The study, dubbed the Marshall Report, highlighted potential ways to make the endeavor less expensive. It documented that some recently established veterinary schools have kept their construction expenses below $100 million by forgoing building teaching hospitals. Instead, they adopt a distributed learning approach, which sends students for their clinical training to local private clinics and other off-campus sites.

However, there are potential drawbacks. It hinges on the availability of local veterinarians willing to mentor students, the report said, and it would prevent Marshall from earning revenue through a teaching hospital, "which usually serves as the primary income source for vet schools." 

A teaching hospital could make Marshall profitable by year 17, the report noted. The finding has raised eyebrows. "Most vet schools aren't making money; they run as a benefit to the citizens in the state," Montgomery said.

Building costs for veterinary school facilities at the nation's newest programs range from more than $235 million at Midwestern University in Arizona to $52.8 million at Long Island University in New York, the report said.

Numerous programs are supported by state funding to cover some of their hefty expenses.
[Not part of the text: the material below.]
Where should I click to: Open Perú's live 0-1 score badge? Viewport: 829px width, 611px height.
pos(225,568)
For instance, Utah State University, which plans to launch a veterinary school in fall 2024, is slated to receive an annual state subsidy of $21.4 million. Similarly, New Jersey has earmarked $75 million for academic and clinical buildings at a forthcoming veterinary school at Rowan University, the report said. 

Once established, the report indicates, veterinary schools often find it challenging to attract and retain top talent. As evidence of this, The Ohio State University recently received $9 million more in state funds to recruit leading faculty and staff.
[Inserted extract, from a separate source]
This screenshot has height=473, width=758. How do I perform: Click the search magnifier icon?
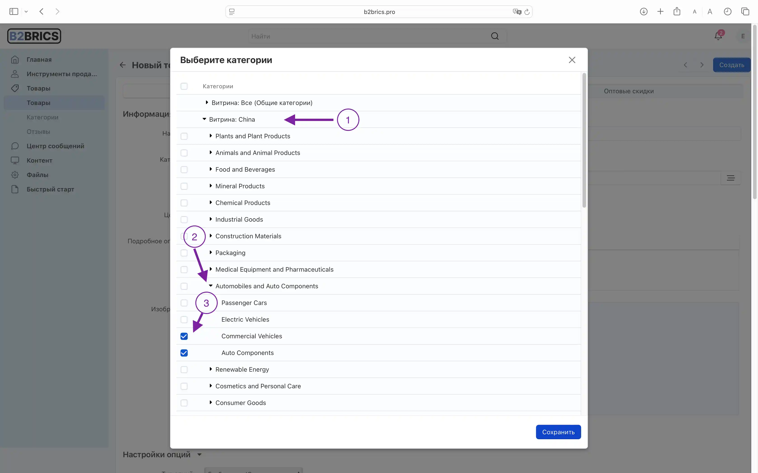(x=495, y=36)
Predating the Marshall Report, West Virginia lawmakers in 2021 formed the Special Committee on Viability of West Virginia Veterinary Medicine School to assess the need for an in-state program. The committee found that in 2019, there were 450 veterinarians with active licenses in the state, which averages to one veterinarian per 3,900 residents. AVMA figures from 2019 put the national ratio of veterinarians to population at one per 2,827. 

House Speaker Roger Hanshaw, who aspired to be a veterinarian before he was swayed toward law school, played a pivotal role in advancing further research on the matter. In 2022, the Legislature approved a resolution directing the Joint Committee on Government and Finance to investigate the viability of founding a new veterinary program.

Building on the premise that West Virginia faces big increases in pet ownership and an aging veterinary population, the feasibility study cited news reports of a "dire veterinarian shortage" and U.S. Bureau of Labor Statistics projections from 2019 that indicated a 16% increase in demand for veterinarians over the next decade. 

However, the study identified that financial challenges tied to veterinary education remain a significant barrier. The average veterinarian in West Virginia earns $107,320, which the report says is modest when set against the significant student loan debt many in the field have. The mean debt balance for veterinarians who graduated in 2022 with student loans was $179,505, and many graduates had much higher debt than the average, the AVMA recently reported, adding: "A sobering reality: more than a quarter of the class had a debt-to-income ratio of 2.0 or more."

Montgomery, the WVVMA president, works in a four-doctor practice in Princeton, West Virginia. He said that while the practice could use two more doctors, the level of demand for help doesn't warrant creating a whole new veterinary program.

"A vet school for West Virginia would be like us needing a few new cars and instead of purchasing them, building an automotive plant," he said. "You've got to think of what's best for the taxpayers of West Virginia, what's best for our citizens and how we get veterinarians to help take care of our animals."